(Stored data)

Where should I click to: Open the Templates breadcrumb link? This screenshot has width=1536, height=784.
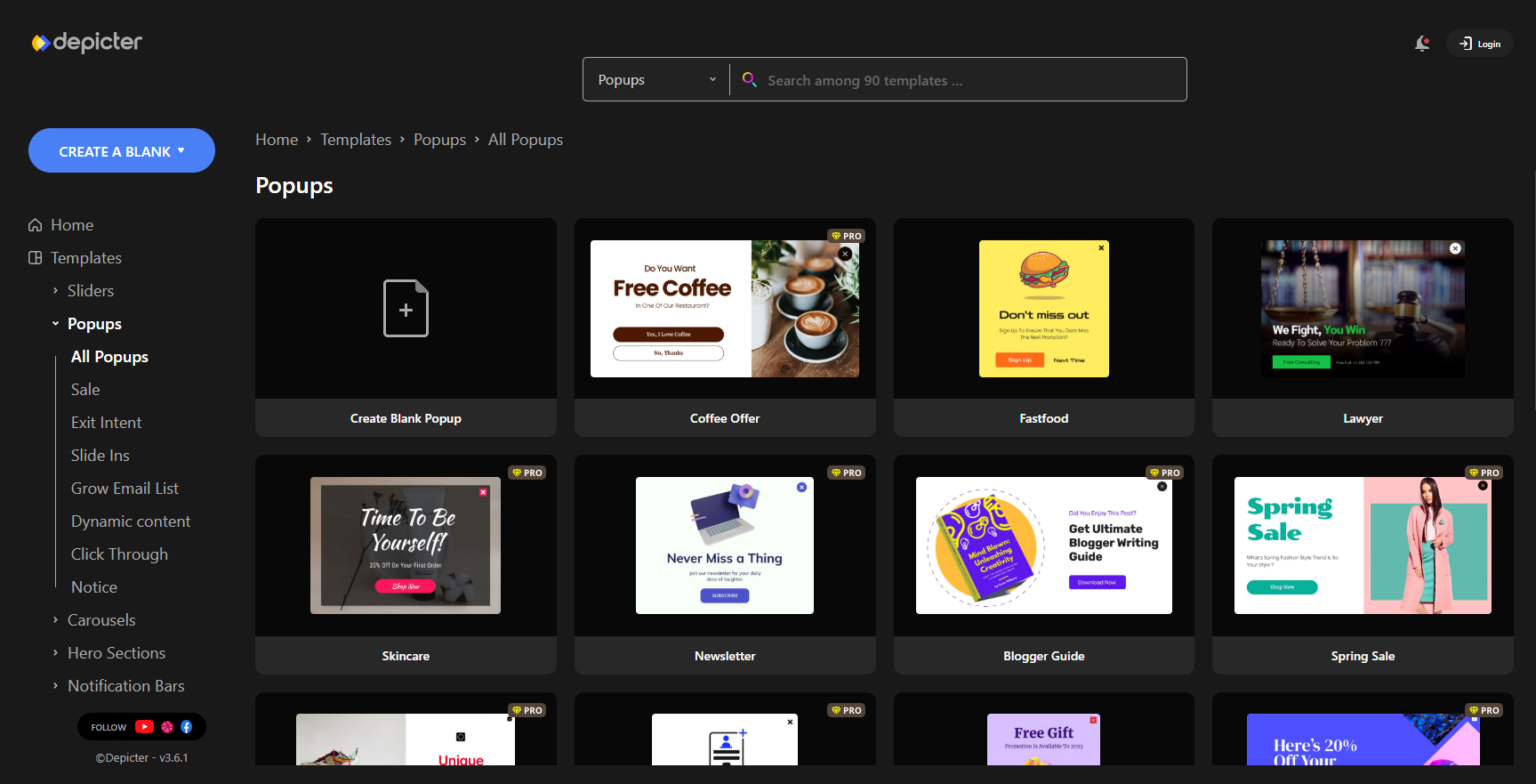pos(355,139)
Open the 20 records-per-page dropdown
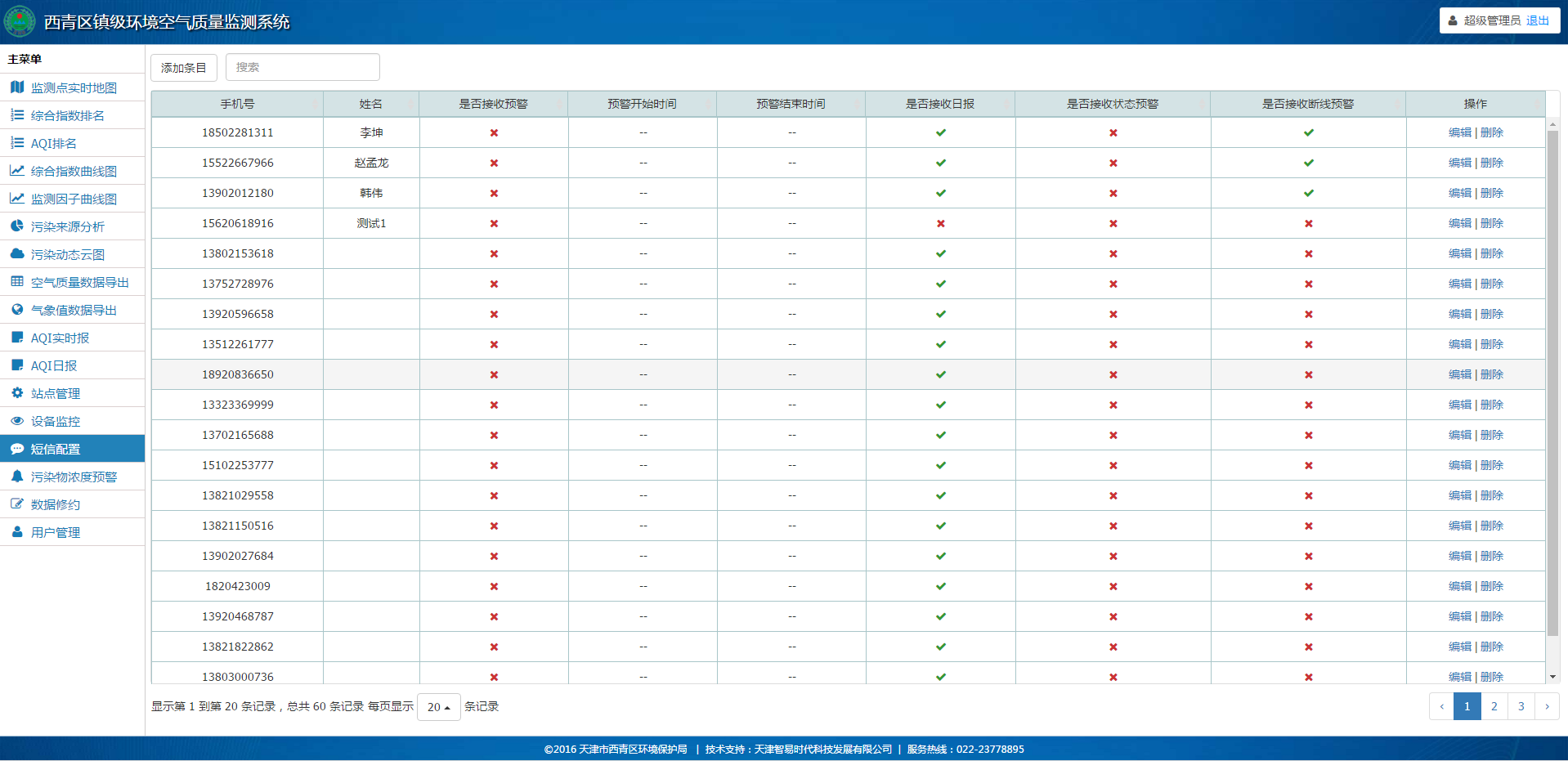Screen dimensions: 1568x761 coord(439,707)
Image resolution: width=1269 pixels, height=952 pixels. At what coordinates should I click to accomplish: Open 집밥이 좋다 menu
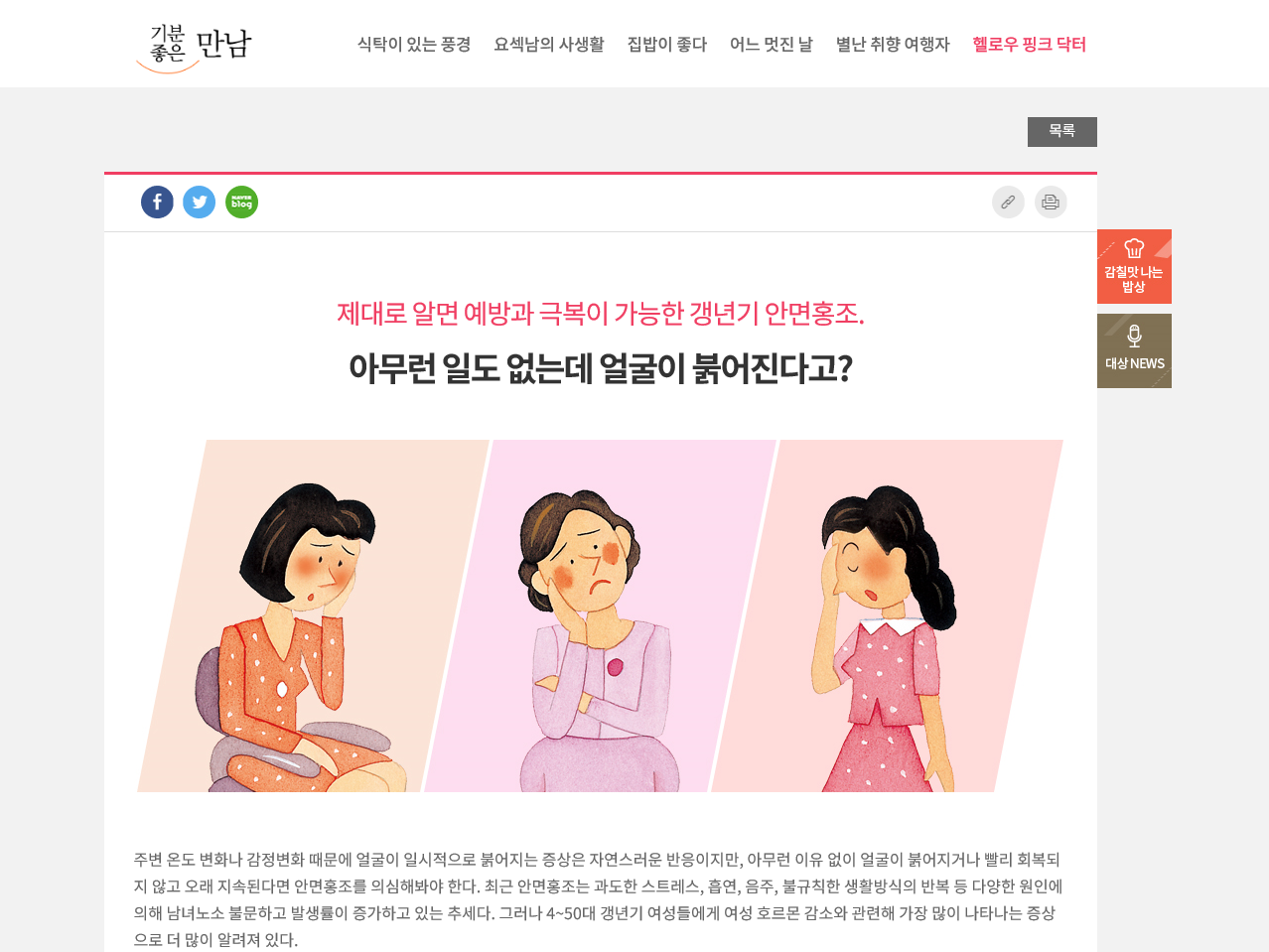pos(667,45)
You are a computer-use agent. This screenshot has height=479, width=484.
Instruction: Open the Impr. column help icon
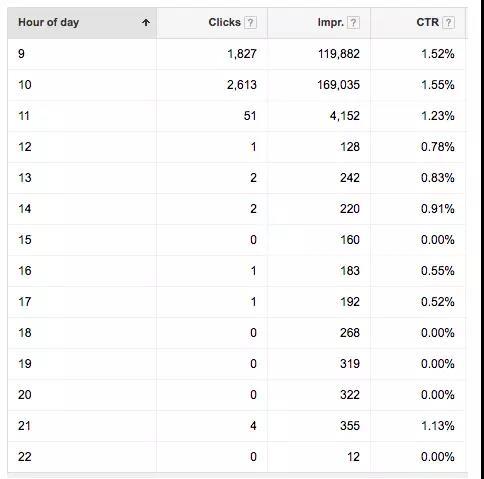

▶ **EXERCISE**: Write out the records above exactly as they stand, leaving out every picture.

▶ **RESPONSE BELOW**:
Where should I click to: Open the Templates breadcrumb link? This screenshot has width=1536, height=784.
pos(355,139)
Open the 20 records-per-page dropdown
Screen dimensions: 1568x761 coord(439,707)
Image resolution: width=1269 pixels, height=952 pixels. At what coordinates should I click to accomplish: Open 집밥이 좋다 menu
pos(667,45)
You are a computer-use agent. This screenshot has height=479, width=484.
Instruction: Open the Impr. column help icon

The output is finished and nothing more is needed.